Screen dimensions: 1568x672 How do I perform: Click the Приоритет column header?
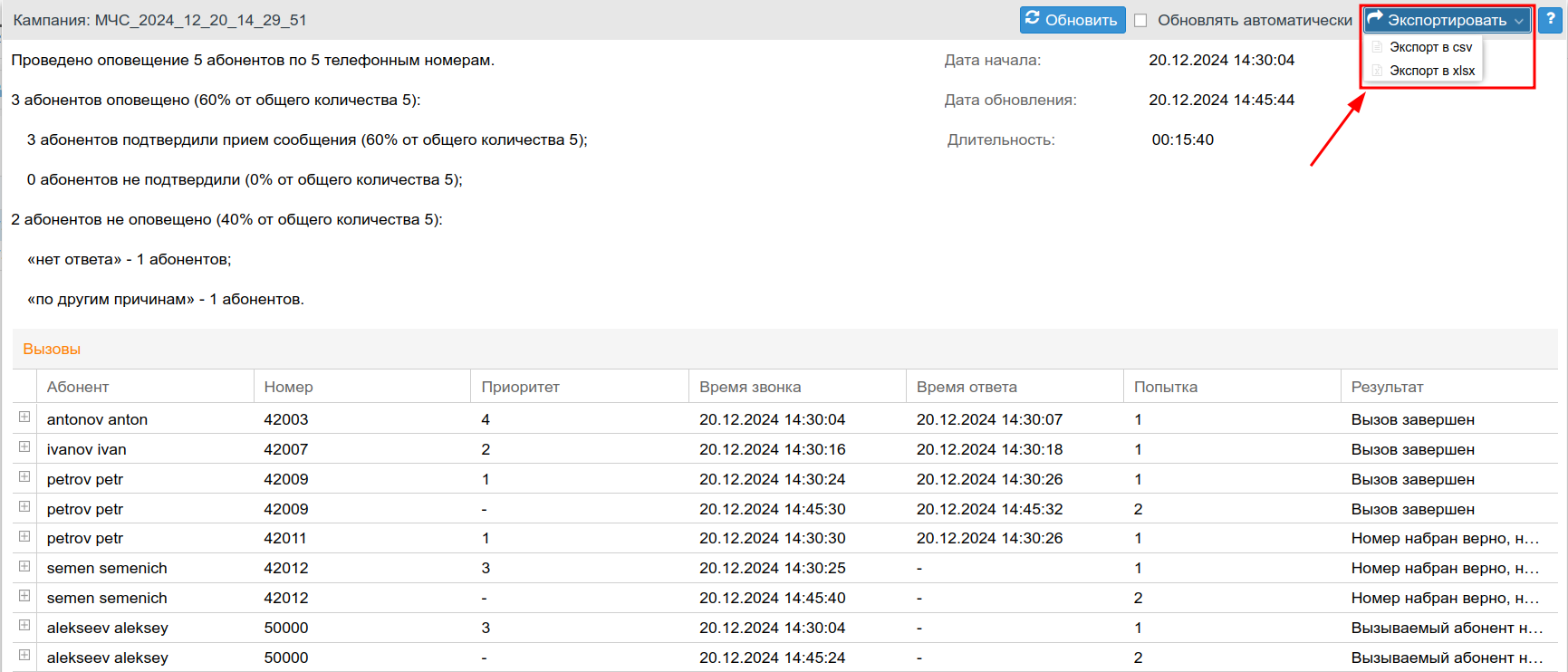click(520, 387)
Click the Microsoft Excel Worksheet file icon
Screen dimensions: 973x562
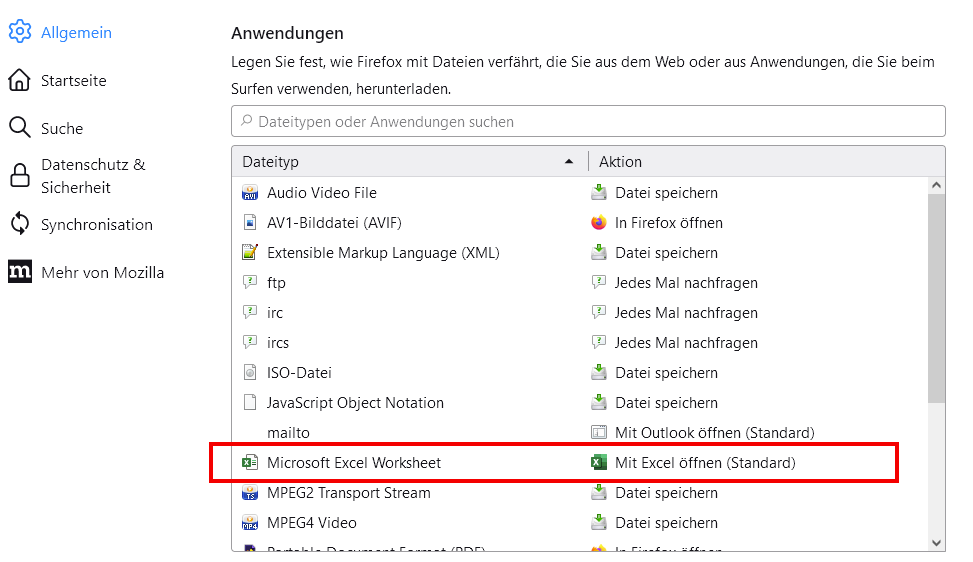250,463
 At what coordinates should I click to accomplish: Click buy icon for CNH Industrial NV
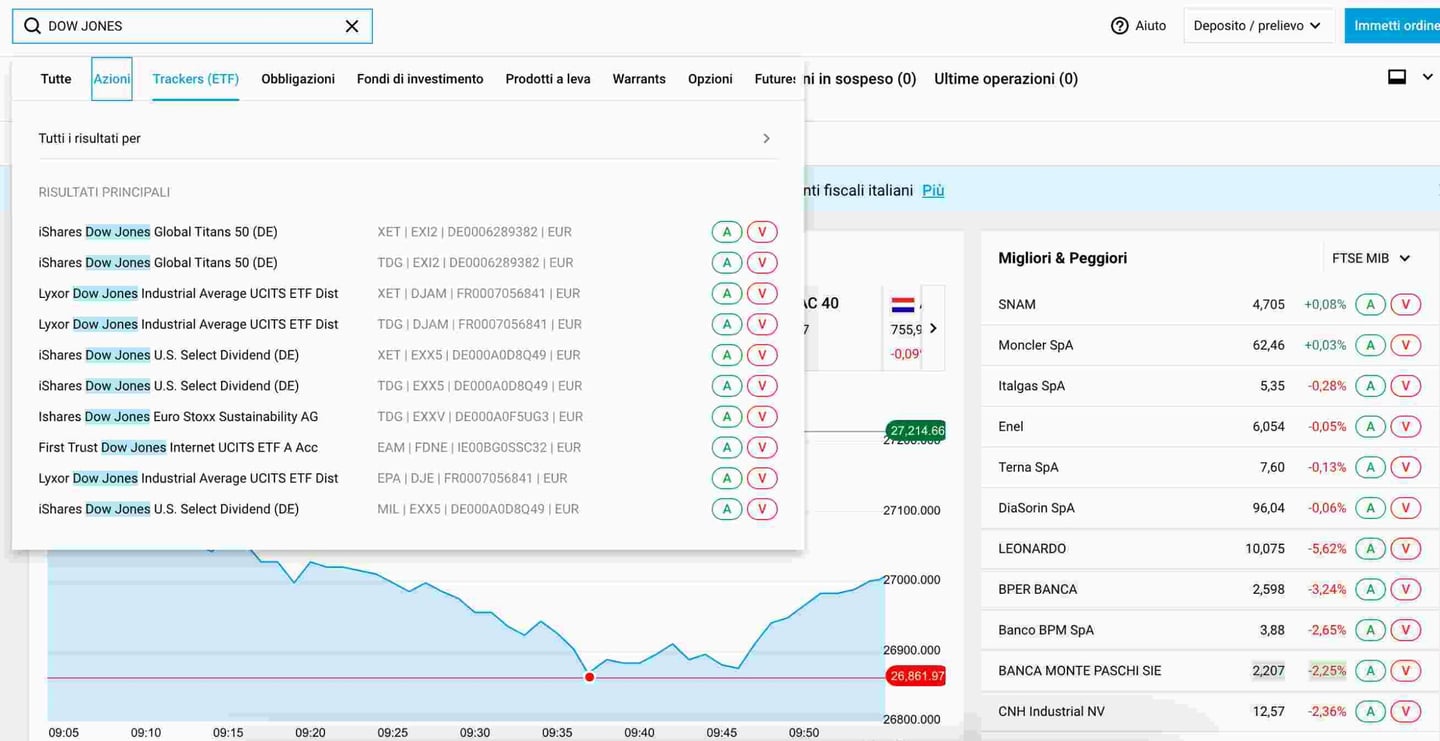click(x=1370, y=711)
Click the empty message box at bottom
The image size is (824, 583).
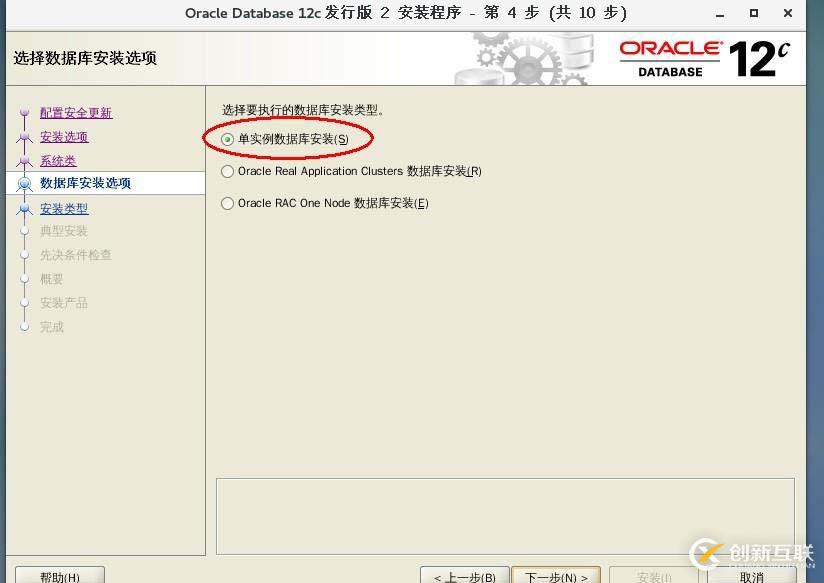point(504,515)
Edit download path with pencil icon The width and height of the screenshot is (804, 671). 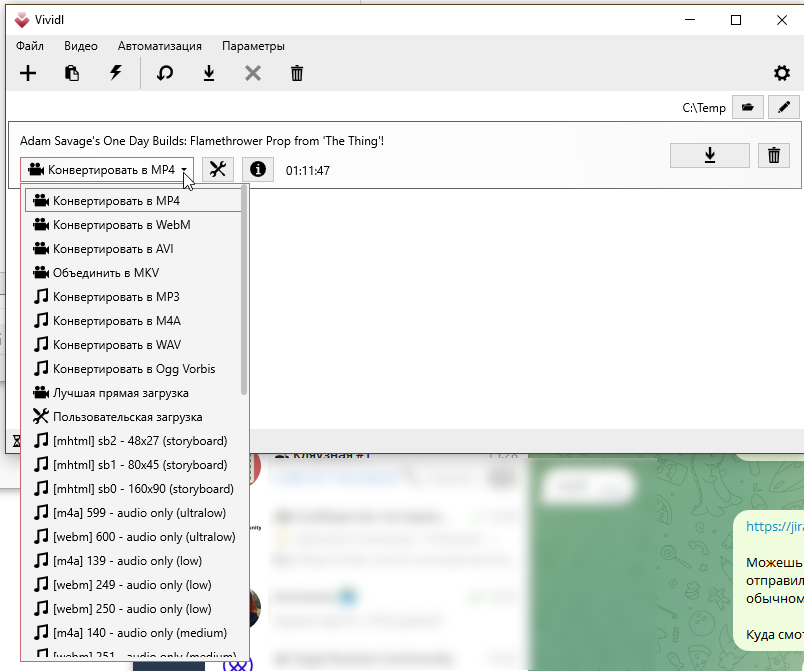(783, 107)

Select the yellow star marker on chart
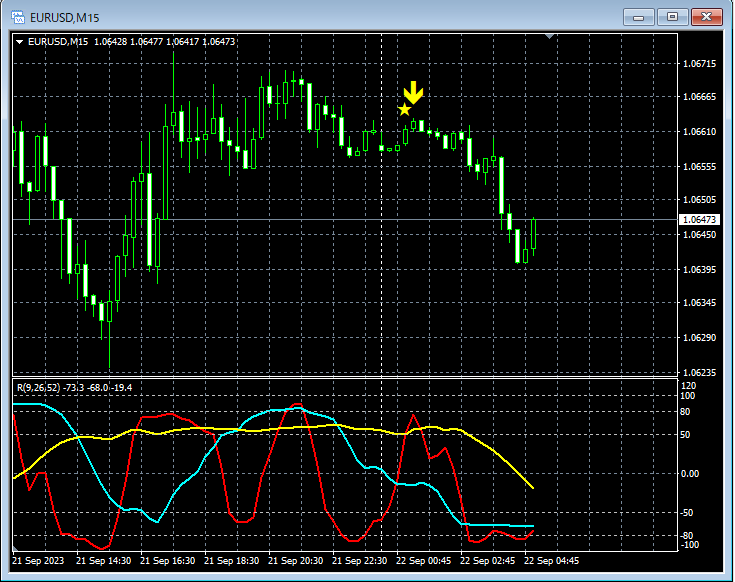click(404, 109)

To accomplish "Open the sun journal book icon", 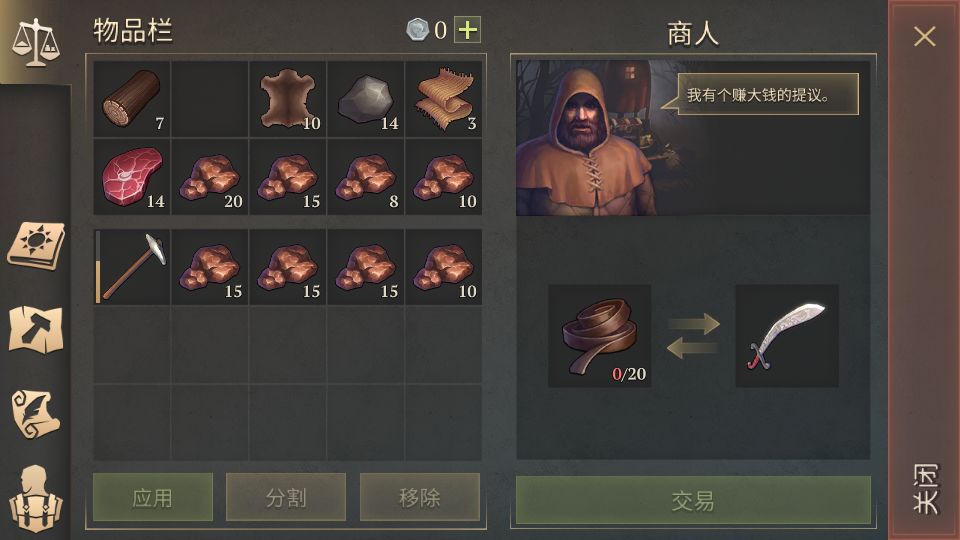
========
* [Your instructions]:
From the line with "Select the yellow star marker on chart" through the last line of the entries above, transcribe everything exactly, both ends included, but not the pictures.

* [Output of the exercise]:
Select the yellow star marker on chart
click(404, 109)

To accomplish "Open the sun journal book icon", 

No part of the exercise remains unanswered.